Seb Coe, speaking about European distance running in the Irish Times:
"Of course the sport has moved on from my time. But nothing is permanent. I don't for one minute accept that it is an impossibility, either physiologically or psychologically, for a British or an even Irish athlete to be winning gold in 2012, or beyond. What we accept is that the African continent has had a profound effect on distance running, particularly in the strength of depth. But when I was breaking world records I was still having to beat people like Mike Boit. Steve Ovett was taking on the best, Eamonn Coghlan too, and Steve Cram.

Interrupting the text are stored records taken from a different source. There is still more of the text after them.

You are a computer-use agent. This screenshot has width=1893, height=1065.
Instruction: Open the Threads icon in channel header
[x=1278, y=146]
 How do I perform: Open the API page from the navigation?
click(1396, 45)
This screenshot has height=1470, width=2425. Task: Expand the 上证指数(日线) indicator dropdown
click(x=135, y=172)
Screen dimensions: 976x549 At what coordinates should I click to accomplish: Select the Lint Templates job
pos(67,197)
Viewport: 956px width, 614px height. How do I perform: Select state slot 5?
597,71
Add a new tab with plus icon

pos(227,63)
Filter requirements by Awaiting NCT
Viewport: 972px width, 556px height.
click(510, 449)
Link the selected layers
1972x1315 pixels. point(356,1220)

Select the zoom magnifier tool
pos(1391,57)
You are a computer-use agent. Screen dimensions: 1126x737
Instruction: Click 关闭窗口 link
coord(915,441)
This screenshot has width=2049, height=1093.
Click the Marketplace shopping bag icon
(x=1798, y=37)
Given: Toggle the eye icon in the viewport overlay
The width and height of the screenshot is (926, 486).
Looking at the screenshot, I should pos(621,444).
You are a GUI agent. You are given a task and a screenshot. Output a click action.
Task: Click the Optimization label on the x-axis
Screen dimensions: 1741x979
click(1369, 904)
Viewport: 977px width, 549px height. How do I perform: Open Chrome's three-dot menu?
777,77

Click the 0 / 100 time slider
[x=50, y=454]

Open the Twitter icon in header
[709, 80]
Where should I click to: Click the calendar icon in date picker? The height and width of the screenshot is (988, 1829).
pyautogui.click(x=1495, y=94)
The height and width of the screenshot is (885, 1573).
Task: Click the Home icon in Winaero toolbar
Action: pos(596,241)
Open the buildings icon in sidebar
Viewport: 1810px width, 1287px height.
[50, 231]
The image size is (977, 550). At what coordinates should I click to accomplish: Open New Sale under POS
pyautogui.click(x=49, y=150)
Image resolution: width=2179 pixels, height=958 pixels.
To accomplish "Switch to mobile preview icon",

"So what I do not accept is that it's impossible for a European athlete, nor should anybody get into that mindset, to go toe-to-toe with a Gebrselassie or a Bekele. But if I'm being honest about it, I don't think our coaching in endurance events has moved on as much as it could have. And I don't accept that we can't produce a 3:30 1,500-metre runner anymore. Because the blood line just doesn't suddenly dry up."
"So we have to look at many things, like motivation. Track and field is not an easy sport, but it is easy to sit there and say we should be getting medals here or there.
"I recognise too there are countries that did not exist when I was competing. And it is the toughest sport in the world to get a medal. It is of a different order than most other sports."
The American and British and European blood lines have not dried up. We may lack the depth of the Africans, but there are individuals who can be just as competitive at the world level. Our challenge will be to identify them, incentivize them, support them and develop them. And when they get close, not heap unrealistic expectations upon them.